Conferences system

Пятница, 16 декабря 2011 года, 18:00, Москва, МГУ, лабораторный корпус «Б», 2-й этаж, комната 221

Тема заседания — доклад Кася Бозек (Kasia Bożek), Max Planck Institute for Computer Sciences, Saarbrücken (now at PICB, Shanghai);
«Физико-химические и структурные свойства, определяющие использование корецепторов ВИЧ-1» («Physicochemical and structural properties determining HIV-1 coreceptor usage»)

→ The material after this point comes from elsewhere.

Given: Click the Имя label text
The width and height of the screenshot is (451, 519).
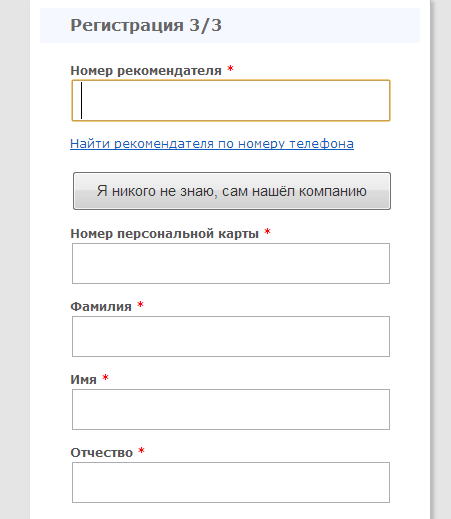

The entry of the human immunodeficiency virus (HIV) into human cells is a multi step process involving binding to one of the cell-surface coreceptors CCR5 or CXCR4. The binding site of the coreceptor is partially situated on the third variable region (V3) of gp120 viral protein. Whether a virus can bind to CCR5 only (R5 virus), to CCR5 and CXCR4 alternately (dual virus) or to CXCR4 only (X4 virus) is determined predominantly by the sequence and structure of this region. The phenotype related to the virus coreceptor usage is termed viral tropism. While in the early, asymptomatic stages of infection mainly R5 viruses are observed, progression to AIDS is often correlated with the emergence of X4 viruses. The relationship of HIV tropism with disease progression and the recent development of CCR5-blocking drugs underscore the importance of monitoring virus coreceptor usage. As an alternative to costly phenotypic assays, computational methods aim at predicting virus tropism based on the V3 loop sequence of the virus gp120 protein and on its structure. The major drawback of the binary sequence representation is that it offers insights into the physicochemical properties of amino acids and their spatial arrangement in the binding site that determines coreceptor binding.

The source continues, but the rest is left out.